Esse primitivismo já ficou bem para trás. Cingapura é hoje um dos países mais prósperos, limpos, avançados e seguros do mundo, e o primeiro a ter conseguido, num prazo relativamente curto, acabar com dois dos piores flagelos da humanidade: a pobreza e o desemprego. Nos seis dias que acabo de passar aqui, pedi a todas as pessoas com quem estive que me levassem para conhecer o bairro mais pobre desta cidade-Estado. E aquela maravilha, que pude ver com os meus próprios olhos, é verdadeira: aqui não há miséria, nem amontoamento nem barracos, e sim, em vez disso, um sistema de saúde, educação e oportunidades de trabalho ao alcance de todos, bem como uma imigração controlada que beneficia em pé de igualdade tanto o país quanto os estrangeiros que chegam para nele trabalhar.
Desmentindo todas as teorias de sociólogos e economistas, Cingapura demonstra que raças, religiões, tradições e línguas diferentes, em vez de dificultarem a coexistência social e serem um obstáculo ao desenvolvimento, podem conviver perfeitamente em paz, colaborando umas com as outras e usufruindo igualitariamente o progresso sem abrir mão de suas crenças e costumes. Embora a grande maioria da população seja de origem chinesa (cerca de 75%), os malaios e os indianos (sobretudo os tâmeis), assim como os eurasiáticos cristãos, convivem com ela sem problemas, em um clima de tolerância e compreensão recíprocas, o que, sem dúvida, contribuiu em grande parte para que este pequeno país tenha queimado etapas desde a sua independência, em 1965, para se tornar o gigante que é hoje em dia.
Esse feito extraordinário se deve, em grande parte, a Lee Kuan Yew, que foi primeiro-ministro durante 31 anos (de 1959 a 1990) e cuja morte, no ano passado, reuniu boa parte da ilha em uma homenagem multitudinária. As ideias e as iniciativas tomadas por esse líder, formado na Inglaterra, na Universidade de Cambridge, continuam a orientar a vida do país – o atual primeiro-ministro é seu filho –, e até mesmo os críticos mais severos admitem que sua energia e sua inteligência foram decisivas para a notável modernização desta sociedade. O sistema que ele criou era autoritário, embora mantivesse a aparência de uma democracia; mas, diferentemente de outras ditaduras, nem o autocrata nem os seus colaboradores se aproveitaram do poder para enriquecer, e o Judiciário parece ter funcionado de forma independente durante todos esses anos, punindo severamente os casos – não muito frequentes – de corrupção que chegavam às suas mãos. O partido de Lee Kuan Yew ganhava todas as eleições sem necessidade de fraudes e sempre permitia que uma pequena e figurativa oposição participasse do Parlamento, um costume que continua em vigor, pois são apenas cinco, hoje em dia, os parlamentares de oposição. A imprensa é relativamente livre, o que significa que pode fazer críticas às políticas do regime, mas não defender ideologias revolucionárias, e há leis que proíbem tudo aquilo que seja ofensivo às crenças, costumes e tradições das quatro culturas e religiões que constituem Cingapura. Tal como em Londres, há um Speaker’s Corner em um parque, onde se podem realizar manifestações e fazer discursos contra o Governo, com a única condição de que seus autores sejam cidadãos do país.

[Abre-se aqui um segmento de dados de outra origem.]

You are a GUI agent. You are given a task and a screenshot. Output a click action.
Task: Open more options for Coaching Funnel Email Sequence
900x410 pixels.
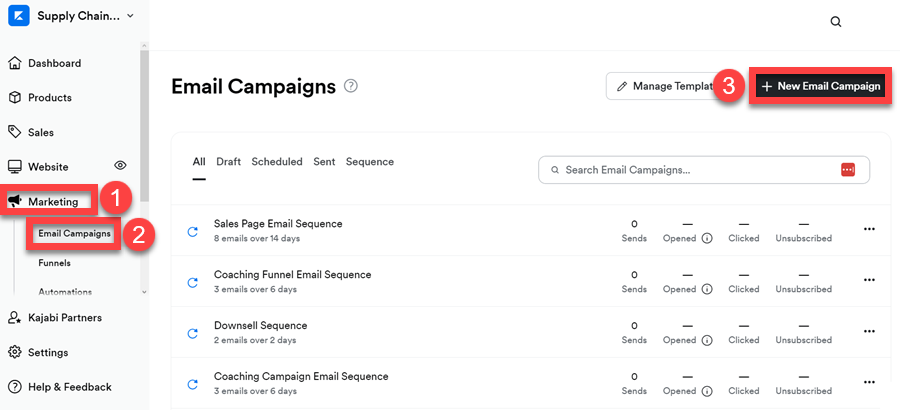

Esta pequena ilha da Ásia adotou o caminho contrário, e hoje ninguém nela morre de fome ou está desempregado involuntariamente
O milagre cingapuriano não teria sido possível sem duas medidas essenciais que Lee Kuan Yew – em seus primeiros anos de vida política, ele se dizia socialista, embora adversário dos comunistas – colocou em prática logo depois de assumir o poder: uma educação pública de altíssimo nível, à qual se destinou, durante muitos anos, um terço do orçamento nacional, e uma política habitacional que permitiu que a imensa maioria da população tenha casa própria. Empenhou-se, também, em pagar salários elevados para os funcionários públicos, de modo a, por um lado, desestimular a corrupção na administração pública e, por outro, atrair para os serviços do Estado e para a vida política os jovens mais capacitados e mais bem preparados.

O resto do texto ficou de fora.